> **WRITTEN INSTRUCTION**:
Scale the records from the line containing "Viewport: 1568px width, 743px height." up to and including the line containing "[1512, 195]", and reproduce only those lines, requests included. Multiply each coordinate in the answers by 2.45, round to whole numbers with halves rounded up, and leave the pictures out.

> **RECORD EXCERPTS**:
···

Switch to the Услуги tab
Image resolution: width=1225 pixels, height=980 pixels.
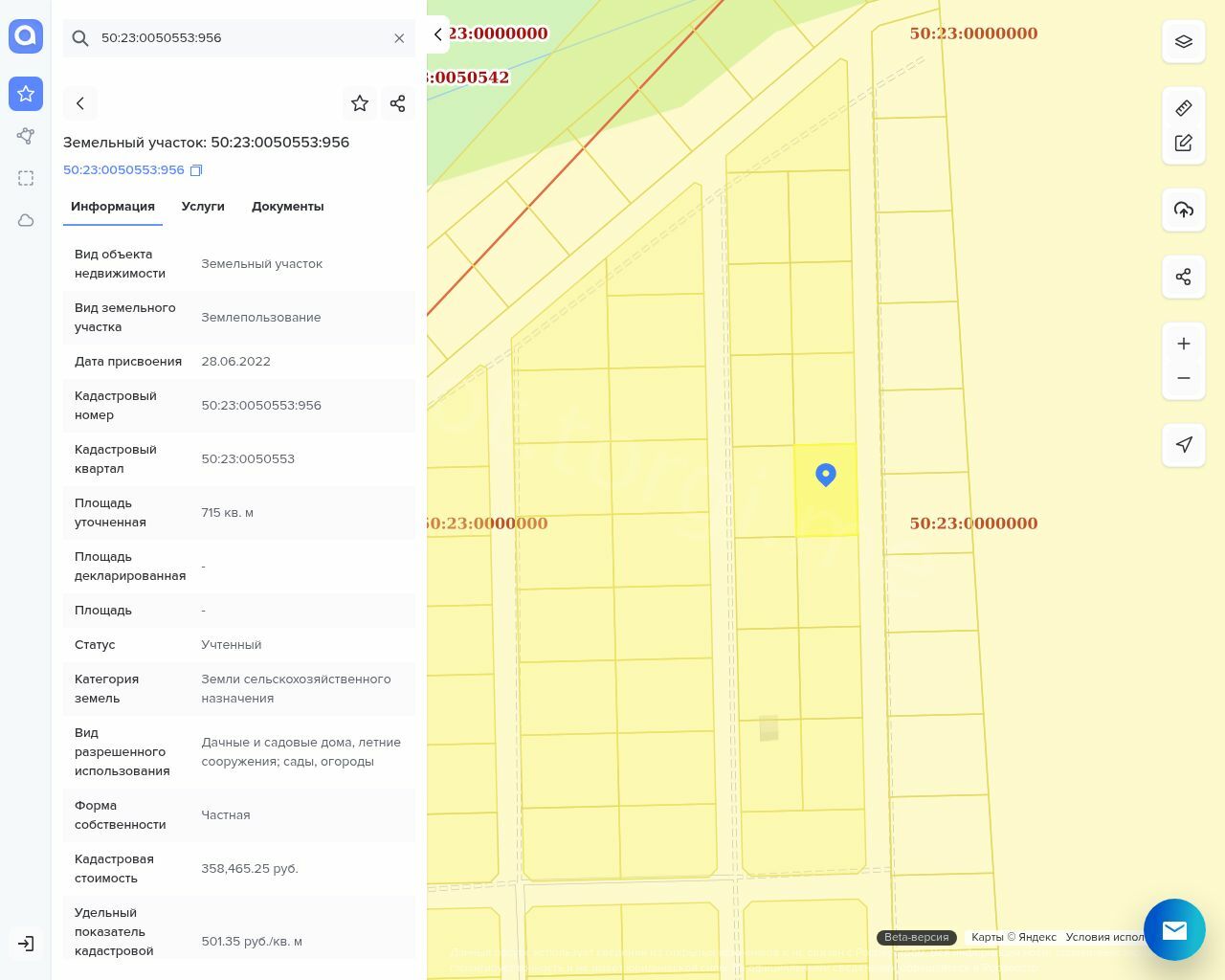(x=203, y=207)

···

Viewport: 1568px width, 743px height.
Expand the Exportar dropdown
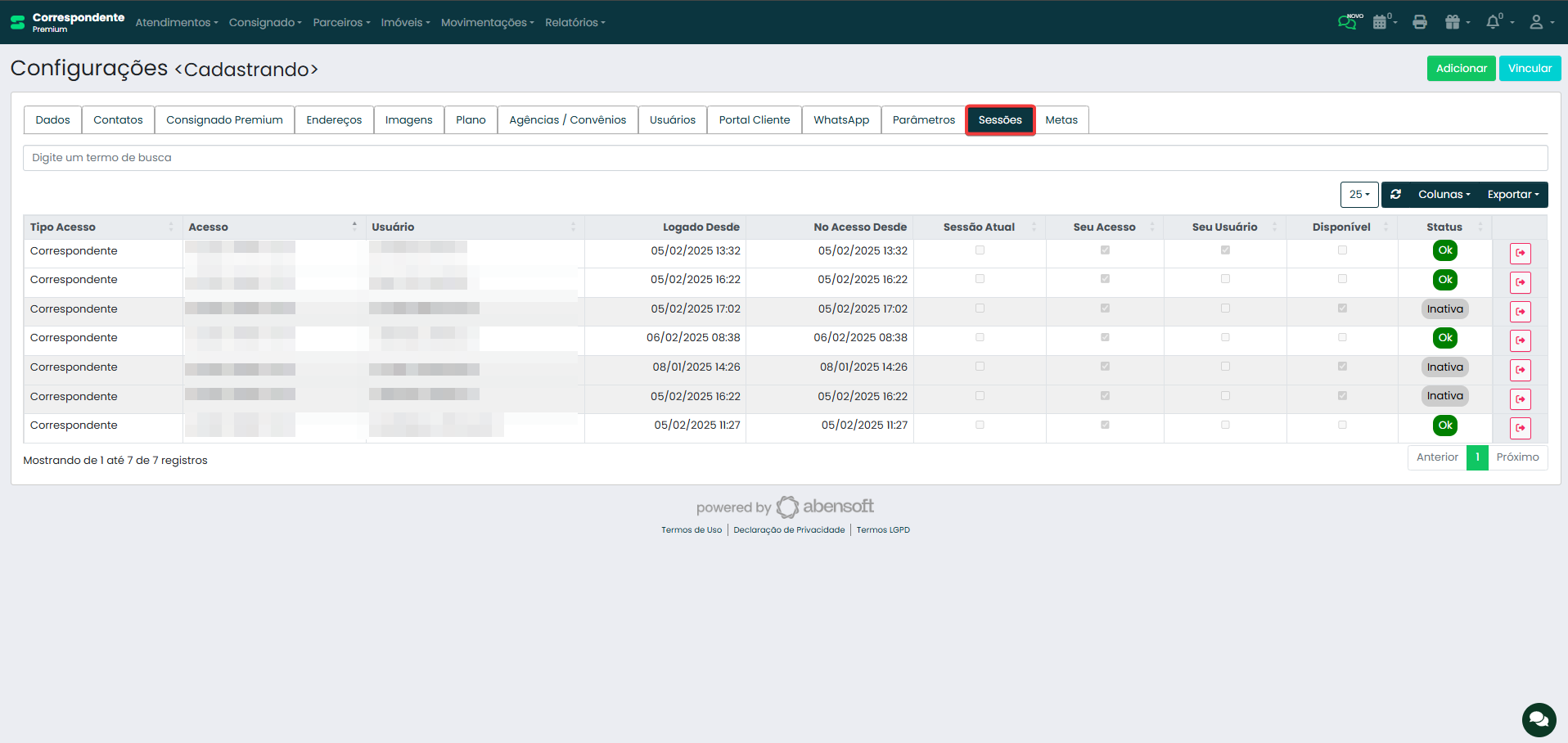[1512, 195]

···

> **WRITTEN REPLY**:
Viewport: 1568px width, 743px height.
Expand the Exportar dropdown
[3704, 478]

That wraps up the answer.